◆ Data to examine

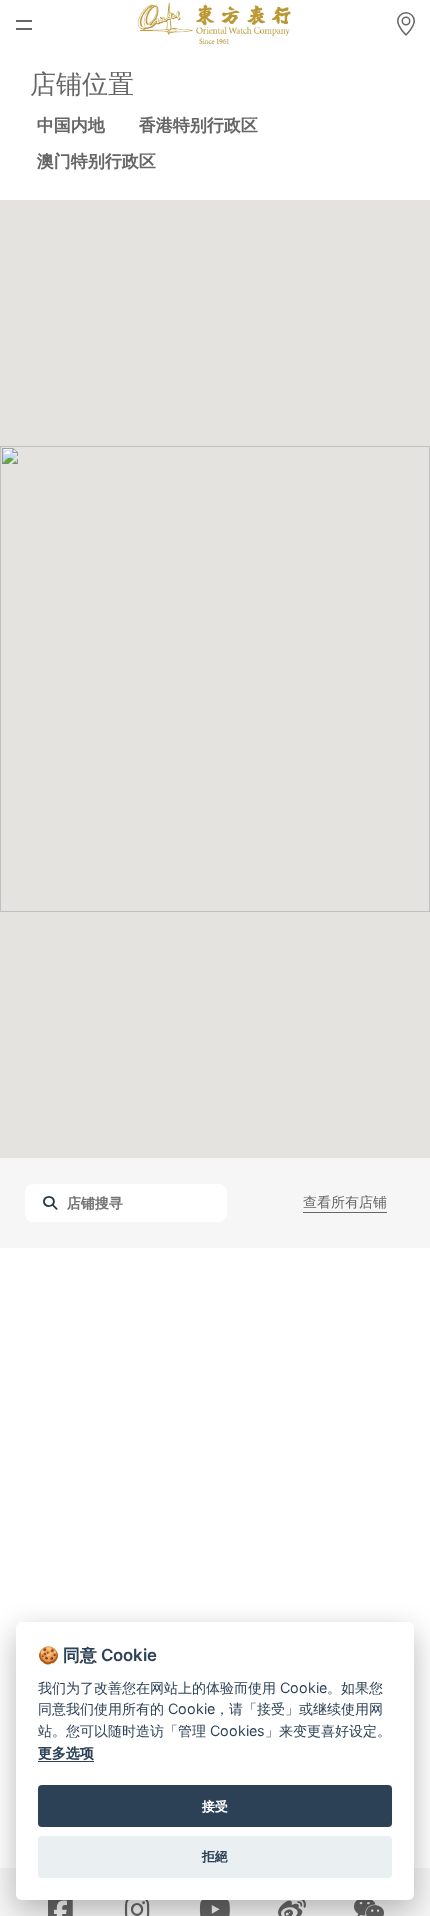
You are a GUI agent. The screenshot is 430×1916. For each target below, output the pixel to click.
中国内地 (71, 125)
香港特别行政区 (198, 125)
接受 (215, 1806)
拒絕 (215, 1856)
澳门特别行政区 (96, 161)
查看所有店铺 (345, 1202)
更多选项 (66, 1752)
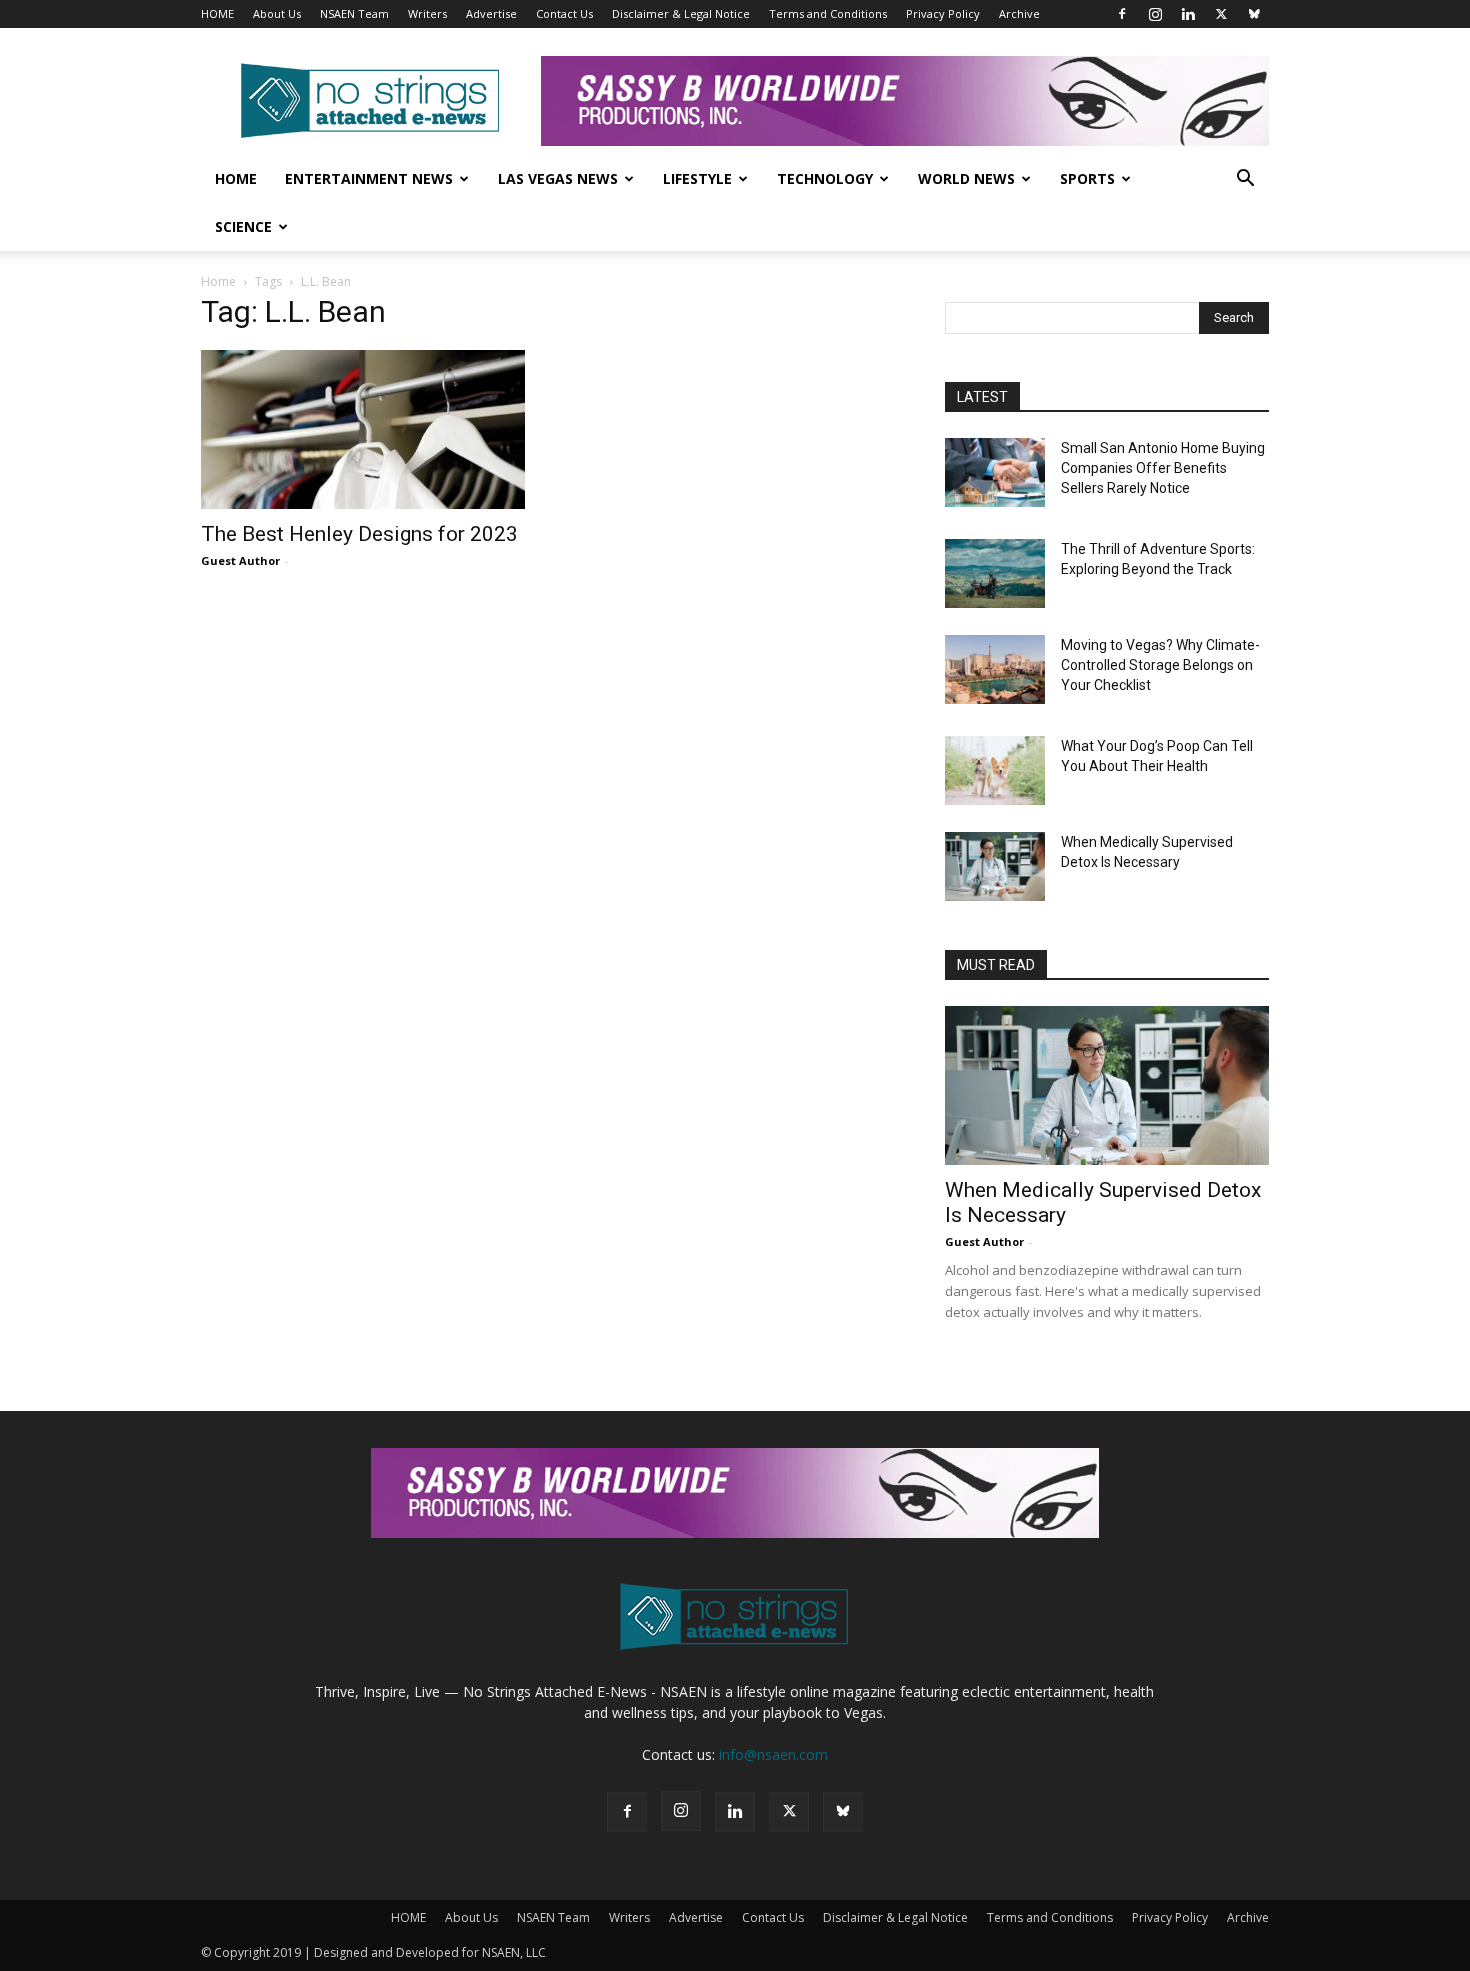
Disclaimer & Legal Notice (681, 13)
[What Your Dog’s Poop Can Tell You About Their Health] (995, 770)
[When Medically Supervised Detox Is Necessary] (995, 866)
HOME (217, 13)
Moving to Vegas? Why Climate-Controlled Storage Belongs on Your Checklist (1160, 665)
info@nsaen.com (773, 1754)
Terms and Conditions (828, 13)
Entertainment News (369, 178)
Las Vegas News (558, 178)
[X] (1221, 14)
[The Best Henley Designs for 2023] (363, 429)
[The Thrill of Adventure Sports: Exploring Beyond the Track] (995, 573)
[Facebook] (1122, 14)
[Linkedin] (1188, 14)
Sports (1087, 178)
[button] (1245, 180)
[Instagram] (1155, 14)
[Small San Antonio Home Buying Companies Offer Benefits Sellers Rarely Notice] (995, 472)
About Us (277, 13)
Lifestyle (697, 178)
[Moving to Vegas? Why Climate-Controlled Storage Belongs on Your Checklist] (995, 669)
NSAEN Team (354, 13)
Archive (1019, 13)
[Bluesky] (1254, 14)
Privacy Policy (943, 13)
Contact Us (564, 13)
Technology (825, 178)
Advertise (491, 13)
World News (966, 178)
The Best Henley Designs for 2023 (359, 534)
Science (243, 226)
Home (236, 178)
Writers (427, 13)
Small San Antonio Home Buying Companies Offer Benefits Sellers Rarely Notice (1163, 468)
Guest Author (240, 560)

◆ Exercise directions
Leaving pictures out, output the lines of the data above from the one with "更多选项 (66, 1752)" through the one with "[The Best Henley Designs for 2023] (363, 429)", word for word.

◆ Task solution
更多选项 (66, 1752)
Disclaimer & Legal Notice (681, 13)
[What Your Dog’s Poop Can Tell You About Their Health] (995, 770)
[When Medically Supervised Detox Is Necessary] (995, 866)
HOME (217, 13)
Moving to Vegas? Why Climate-Controlled Storage Belongs on Your Checklist (1160, 665)
info@nsaen.com (773, 1754)
Terms and Conditions (828, 13)
Entertainment News (369, 178)
Las Vegas News (558, 178)
[X] (1221, 14)
[The Best Henley Designs for 2023] (363, 429)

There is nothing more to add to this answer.